It would seem that nothing could be closer to the truth of suicide than notes and letters left behind by those who kill themselves, but this is not the case; our expectations of how we think people should feel and act facing their own deaths are greater than the reality of what they do and why they do it. Suicide authority Ed Shneidman, for example, in commenting on the disappointing banality of many suicide notes, lets slip his hope, a common one, that the last recorded moments of life will afford a deep or tragic view of dying: ‘Suicide notes,’ he writes, ‘often seem like parodies of the postcards sent home from the Grand Canyon, the catacombs of the pyramids–essentially pro forma, not at all reflecting the grandeur of the scene being described or the depth of the human condition that one might expect to be engendered by the situation.’ Kay Redfield Jamison, from Night Falls Fast
It’s believed that approximately one third of those who attempt suicide leave a note. Pediatrician John Pestian and his research team at Cincinnati Children’s Hospital have collected about 1300 of them toward the purpose of gaining a better understanding of why and how people choose this particular route.

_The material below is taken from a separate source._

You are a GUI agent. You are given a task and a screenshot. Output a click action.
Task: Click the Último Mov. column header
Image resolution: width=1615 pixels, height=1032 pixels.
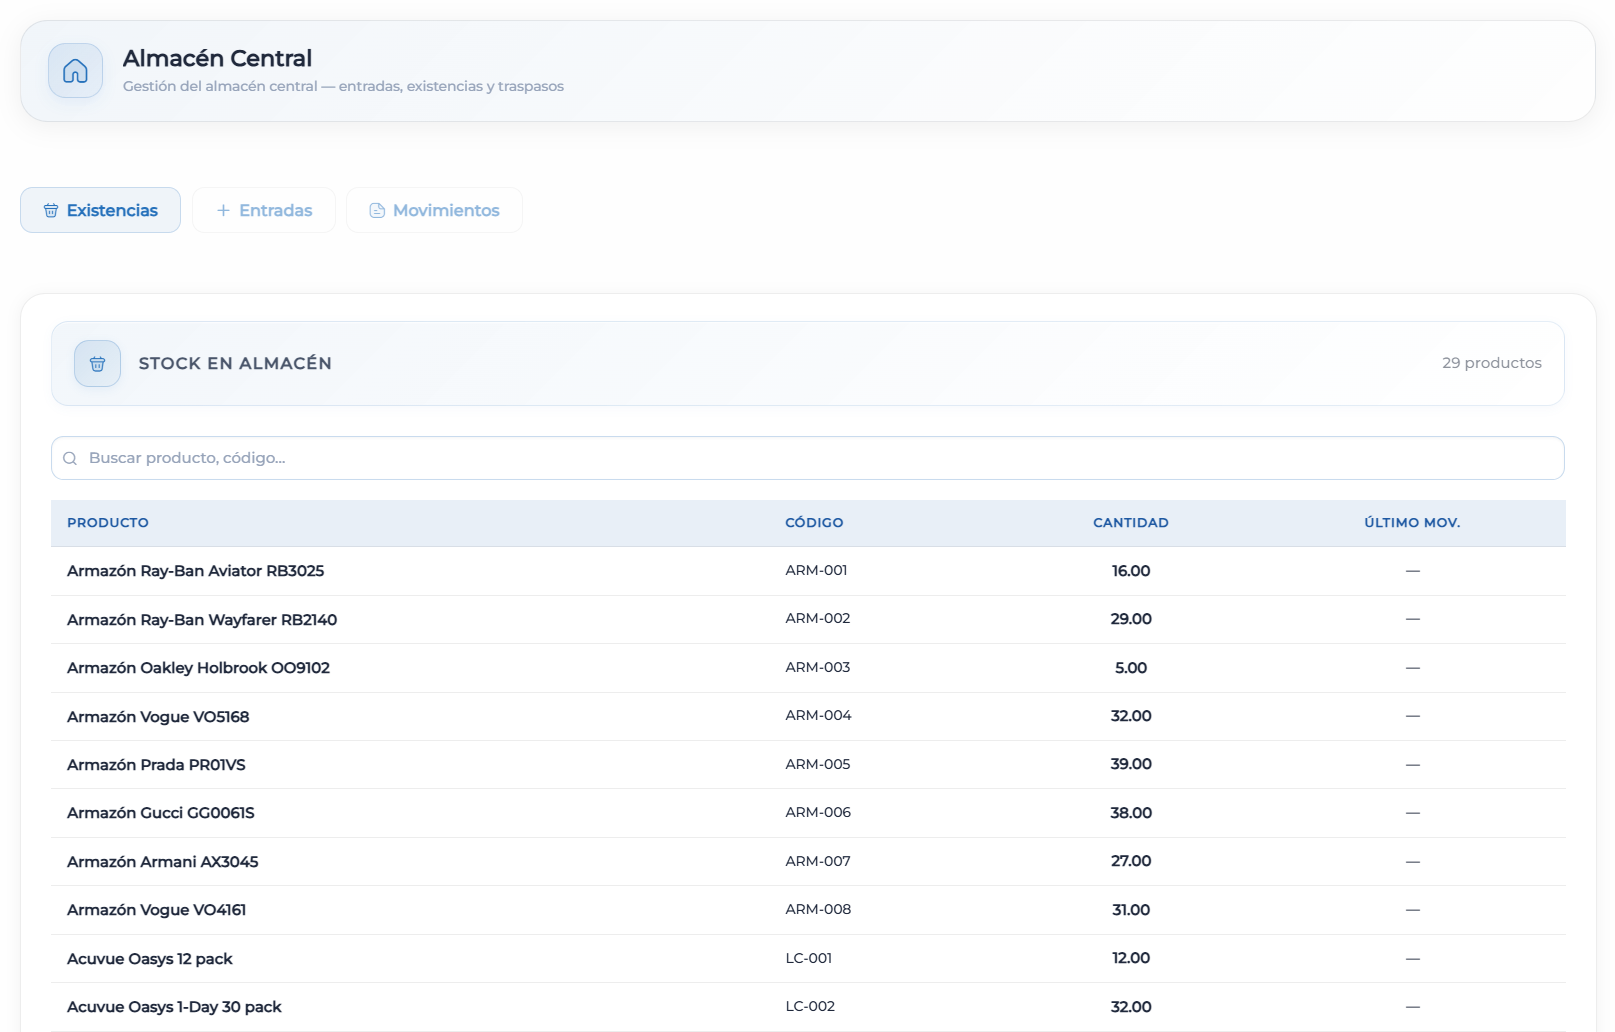[x=1411, y=523]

In the following excerpt from an interview with Neil Conan, NPR, Pestian relates what’s been most striking so far:
The most similar thing in the notes that I found in reading was the loss of hope…Secondarily, what you see most often is these practical instructions. Remember to change the tires. Remember to change the oil. I drew a check, but I didn’t put the money in. Please go ahead and make the deposit…Other emotions are, you know, depression, a little bit of anger, not so much hate, but just, again, the whole idea of abandonment, and I just can’t go on any longer. I can’t deal with this any longer.
If you think reading 1300 suicide notes might be depressing…yes it is at times, he admits in a USA Today article. “But in the end, you’re doing whatever you can to help save lives, to help the human condition.” He estimates that in a couple of years this research will produce a tool that enables better assessment of suicidality.

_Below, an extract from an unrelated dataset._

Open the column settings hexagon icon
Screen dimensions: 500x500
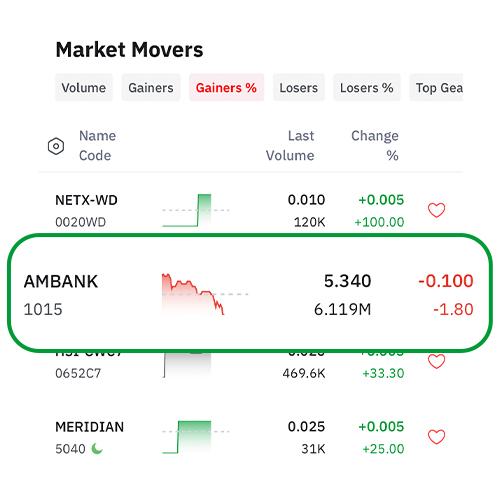(x=56, y=146)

A new ad campaign for Samaritans of Singapore, a suicide hotline, attempts to raise awareness of the signs of severe depression by creating ambigrams, in which what you read and interpret becomes wholly different when you see the same words upside down. Regarding suicidality, this campaign makes the important point that some individuals who in fact are not feeling okay may portray the opposite.
(On the other hand, if you show your willingness to listen, many on the way to attempting suicide do say how they actually feel.)
Three examples from the ad campaign:
Jason Headley, who created the brief humorous video “It’s Not About the Nail,” (seen in a previous post) has a short film (about 18 minutes) called To Say Goodbye in which a male staff person for “Care-A-Spondence” has the assigned task of writing a suicide note for a female customer.
Don’t watch this film, which you can find on Vimeo and elsewhere, if you’re expecting a happy ending.